Python SDK, Proxy Server (LLM Gateway) to call 100+ LLM APIs in OpenAI format - [Bedrock, Azure, OpenAI, VertexAI, Cohere, Anthropic, Sagemaker, HuggingFace, Replicate, Groq]
https://docs.litellm.ai/docs/
Other
12.62k stars 1.47k forks source link

[Bug]: Vertex AI streaming fails with weird error sometimes #4500

Closed Manouchehri closed 2 months ago

Manouchehri commented 3 months ago

What happened?

Seems like with #4459, we aren't handling the cases where the response isn't SSE JSON. Not exactly sure what's happening atm. My guess is rate limiting error messages?

Relevant log output

litellm.proxy.proxy_server.async_data_generator(): Exception occured - litellm.APIConnectionError: Error parsing chunk: Expecting property name enclosed in double quotes: line 1 column 2 (char 1),
Received chunk: {
Traceback (most recent call last):
  File "/usr/local/lib/python3.11/site-packages/litellm/llms/vertex_httpx.py", line 1415, in __anext__
    json_chunk = json.loads(chunk)
                 ^^^^^^^^^^^^^^^^^
  File "/usr/local/lib/python3.11/json/__init__.py", line 346, in loads
    return _default_decoder.decode(s)
           ^^^^^^^^^^^^^^^^^^^^^^^^^^
  File "/usr/local/lib/python3.11/json/decoder.py", line 337, in decode
    obj, end = self.raw_decode(s, idx=_w(s, 0).end())
               ^^^^^^^^^^^^^^^^^^^^^^^^^^^^^^^^^^^^^^
  File "/usr/local/lib/python3.11/json/decoder.py", line 353, in raw_decode
    obj, end = self.scan_once(s, idx)
               ^^^^^^^^^^^^^^^^^^^^^^
json.decoder.JSONDecodeError: Expecting property name enclosed in double quotes: line 1 column 2 (char 1)

During hand...

Twitter / LinkedIn details

https://twitter.com/DaveManouchehri

Manouchehri commented 3 months ago

This isn't rate limiting, it's a critical error that seems to happen during long requests.
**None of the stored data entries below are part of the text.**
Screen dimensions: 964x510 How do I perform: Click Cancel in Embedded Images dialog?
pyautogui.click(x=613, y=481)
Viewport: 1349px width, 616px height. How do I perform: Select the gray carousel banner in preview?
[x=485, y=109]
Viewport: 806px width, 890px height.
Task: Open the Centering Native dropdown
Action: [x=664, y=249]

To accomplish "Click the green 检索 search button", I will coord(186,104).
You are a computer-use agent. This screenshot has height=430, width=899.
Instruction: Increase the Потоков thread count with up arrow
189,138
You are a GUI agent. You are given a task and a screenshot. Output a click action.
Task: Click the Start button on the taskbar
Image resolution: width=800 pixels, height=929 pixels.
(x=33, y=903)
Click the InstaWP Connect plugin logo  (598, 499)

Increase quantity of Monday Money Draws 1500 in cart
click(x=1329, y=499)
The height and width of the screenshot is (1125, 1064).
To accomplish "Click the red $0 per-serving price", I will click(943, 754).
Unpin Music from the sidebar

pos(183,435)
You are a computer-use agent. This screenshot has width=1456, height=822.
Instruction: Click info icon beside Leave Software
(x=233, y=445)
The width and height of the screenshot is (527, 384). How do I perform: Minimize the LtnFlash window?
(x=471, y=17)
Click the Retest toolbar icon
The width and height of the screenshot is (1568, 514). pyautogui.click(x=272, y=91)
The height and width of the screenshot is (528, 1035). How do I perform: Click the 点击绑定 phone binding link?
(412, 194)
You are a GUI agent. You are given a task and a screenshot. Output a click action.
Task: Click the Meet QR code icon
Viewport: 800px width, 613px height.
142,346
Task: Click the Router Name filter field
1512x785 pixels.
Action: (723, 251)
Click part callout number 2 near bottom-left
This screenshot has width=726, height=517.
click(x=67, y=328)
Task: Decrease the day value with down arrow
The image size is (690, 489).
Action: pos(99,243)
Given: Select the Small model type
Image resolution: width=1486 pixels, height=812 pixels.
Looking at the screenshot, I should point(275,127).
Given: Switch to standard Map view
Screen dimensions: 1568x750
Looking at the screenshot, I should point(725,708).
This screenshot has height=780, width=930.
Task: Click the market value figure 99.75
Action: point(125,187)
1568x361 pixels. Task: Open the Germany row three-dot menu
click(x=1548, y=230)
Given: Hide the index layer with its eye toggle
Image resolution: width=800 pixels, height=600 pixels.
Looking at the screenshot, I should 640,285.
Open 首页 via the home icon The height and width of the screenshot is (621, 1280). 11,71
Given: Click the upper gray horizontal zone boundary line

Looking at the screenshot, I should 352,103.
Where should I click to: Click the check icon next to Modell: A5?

Traceback (most recent call last):
  File "/usr/local/lib/python3.11/site-packages/litellm/utils.py", line 9633, in __anext__
    async for chunk in self.completion_stream:
  File "/usr/local/lib/python3.11/site-packages/litellm/llms/vertex_httpx.py", line 1429, in __anext__
    raise RuntimeError(f"Error parsing chunk: {e},\nReceived chunk: {chunk}")
RuntimeError: Error parsing chunk: Expecting property name enclosed in double quotes: line 1 column 2 (char 1),
Received chunk: {
krrishdholakia commented 2 months ago

what should happen here? it looks like invalid json was received - {

and can you share a way for us to repro this @Manouchehri

Manouchehri commented 2 months ago

Yeah that's a good point. Sorry for not replying, I'm not quite sure why Vertex AI is doing this (or if it's a bug somewhere else).

It's really hard to trigger this bug. Like, I have to spend between $100 to $1,000 in API requests before I trigger it every so often. It happens more with larger slow prompts.